No hay una Iglesia de los pobres y otra de los ricos, sino una sola comunidad eclesial. De ahí que San Pablo subrayara la importancia de ser “todo para todos” (1 Corintios 9, 22). El sentido de pertenencia -en base al bautismo- nunca podrá estar condicionado o determinado por un status socioeconómico. Que la pastoral sea metodológicamente distinta según el contexto del que se trate es normal, pues varían las inquietudes de los destinatarios. Aunque un joven de un contexto rural tenga muchas cosas en común con uno que vive en la ciudad, es un hecho que se verán envueltos en diferentes dudas y necesidades, pues el ambiente influye en la historia y en el proceso de cada persona. Por lo tanto, es natural que existan diferentes vías de abordar el tema de la evangelización, tomando en cuenta la realidad de cada lugar. El problema se da cuando se etiqueta a los creyentes, juzgándolos a través de criterios económicos y a menudo resentidos. La pobreza no es un sinónimo de falta de honradez, como tampoco lo es la riqueza, ya que el bien y el mal existen en ambas partes. De ahí que sea importante abstenerse de juzgar la moral de las personas por las apariencias. Lamentablemente, se ha mal interpretado la opción por los pobres, dando a entender que no hay lugar en la Iglesia para las personas que –entre otras cosas- se encuentran involucradas con el sector político o empresarial. No se trata de provocar una lucha de clases sociales, sino de construir puentes de solidaridad para que los que más tienen apoyen la educación y, por ende, el desarrollo integral de los que se encuentran inmersos en la pobreza, sin que esto signifique que la Iglesia vea con malos ojos a todos aquellos que con mucho esfuerzo han logrado progresar y construir un buen patrimonio.
Por otro lado, no hay que perder de vista que el drama de la pobreza es tan complejo que no solo se refiere a cuestiones materiales, sino a la falta de sentido en el que se mueven muchas personas de diferentes estratos sociales, lo que se refleja en un alto índice de suicidios.
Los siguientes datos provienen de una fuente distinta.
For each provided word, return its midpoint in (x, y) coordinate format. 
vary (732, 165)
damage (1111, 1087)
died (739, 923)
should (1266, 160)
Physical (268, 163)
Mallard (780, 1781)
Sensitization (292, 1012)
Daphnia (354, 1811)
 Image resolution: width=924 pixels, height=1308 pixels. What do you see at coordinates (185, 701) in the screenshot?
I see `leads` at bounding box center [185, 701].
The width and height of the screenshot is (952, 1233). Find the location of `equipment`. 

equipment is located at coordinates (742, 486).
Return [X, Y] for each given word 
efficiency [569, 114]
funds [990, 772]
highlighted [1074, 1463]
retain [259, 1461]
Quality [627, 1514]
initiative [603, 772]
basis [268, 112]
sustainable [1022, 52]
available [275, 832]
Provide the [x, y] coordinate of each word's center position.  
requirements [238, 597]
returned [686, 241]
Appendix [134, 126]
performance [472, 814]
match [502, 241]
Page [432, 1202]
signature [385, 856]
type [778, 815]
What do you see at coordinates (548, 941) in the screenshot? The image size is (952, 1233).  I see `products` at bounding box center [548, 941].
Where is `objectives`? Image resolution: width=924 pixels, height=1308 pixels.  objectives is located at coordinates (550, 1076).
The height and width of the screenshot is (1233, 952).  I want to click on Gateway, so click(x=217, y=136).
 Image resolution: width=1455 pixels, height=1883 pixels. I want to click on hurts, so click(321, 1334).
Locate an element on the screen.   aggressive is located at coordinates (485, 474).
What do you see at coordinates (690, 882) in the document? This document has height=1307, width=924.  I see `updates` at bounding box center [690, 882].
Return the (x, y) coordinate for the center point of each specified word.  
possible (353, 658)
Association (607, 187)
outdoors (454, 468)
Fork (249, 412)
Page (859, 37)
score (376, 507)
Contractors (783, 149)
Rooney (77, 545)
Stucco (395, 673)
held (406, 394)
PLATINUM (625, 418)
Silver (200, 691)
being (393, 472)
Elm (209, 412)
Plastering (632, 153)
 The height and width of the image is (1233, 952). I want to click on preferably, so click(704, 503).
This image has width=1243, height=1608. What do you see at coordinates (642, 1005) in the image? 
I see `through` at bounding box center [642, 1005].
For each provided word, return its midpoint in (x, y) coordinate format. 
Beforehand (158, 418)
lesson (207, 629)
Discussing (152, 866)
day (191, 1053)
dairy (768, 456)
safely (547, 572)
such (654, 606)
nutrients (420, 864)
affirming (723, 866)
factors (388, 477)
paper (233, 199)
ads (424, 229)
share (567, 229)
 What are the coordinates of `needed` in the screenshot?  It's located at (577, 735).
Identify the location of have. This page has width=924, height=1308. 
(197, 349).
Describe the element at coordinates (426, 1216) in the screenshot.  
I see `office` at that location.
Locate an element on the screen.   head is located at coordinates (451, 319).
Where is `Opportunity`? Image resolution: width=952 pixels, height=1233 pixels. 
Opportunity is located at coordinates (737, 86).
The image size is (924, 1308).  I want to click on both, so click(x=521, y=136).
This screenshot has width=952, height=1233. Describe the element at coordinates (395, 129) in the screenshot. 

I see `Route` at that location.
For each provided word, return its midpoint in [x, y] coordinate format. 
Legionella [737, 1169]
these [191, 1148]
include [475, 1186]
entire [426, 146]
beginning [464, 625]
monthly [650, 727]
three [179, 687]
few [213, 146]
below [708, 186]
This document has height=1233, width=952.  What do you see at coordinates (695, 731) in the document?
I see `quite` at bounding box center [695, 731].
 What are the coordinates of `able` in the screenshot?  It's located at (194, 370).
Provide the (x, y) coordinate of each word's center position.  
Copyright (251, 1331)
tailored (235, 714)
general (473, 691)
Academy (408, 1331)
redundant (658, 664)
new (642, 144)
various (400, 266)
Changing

Esto demuestra la necesidad de que la Iglesia –a través de su estructura- se haga presente en todas partes. Tanto en las periferias, como en los grandes fraccionamientos residenciales. No faltan los que afirman que los colegios católicos deberían cerrar en las grandes metrópolis e irse a las periferias, sin embargo, el planteamiento tendría que girar en una dirección más realista y constructiva: permanecer en el contexto urbano y, valiéndose de sus ingresos, sostener nuevas instituciones educativas en las zonas de exclusión. Lo anterior, daría lugar a una economía solidaria, verdaderamente identificada con la opción por los pobres, sin abandonar a los educandos urbanos. Que los colegios con mayor alumnado, sostengan a los que se encuentran pasando por momentos difíciles. Cerrar una escuela –so pretexto de ser una institución de los mal llamados “niños bien”- no resuelve el problema de la pobreza, pues ¿cómo mantener las redes educativas que se tienen en las periferias, renunciando al sustento económico que aportan los colegios católicos de las ciudades? Resulta ilógico y contrario a los intereses del verdadero desarrollo social de los pueblos.
Si llega un joven rico a la pastoral juvenil, ¿habría que cerrarle las puertas y acusarlo de poderoso recalcitrante? Por supuesto que no, sin embargo, cuando se sustituye el evangelio por la sociología de porte marxista, ¡se llega al exceso de excluir a quienes viven en un entorno más completo desde el punto de vista material! La Iglesia es una y, por ende, en ella caben todos. Tanto los pobres, como los ricos. Cristo no veía monedas en los bolsillos, sino personas de carne y hueso.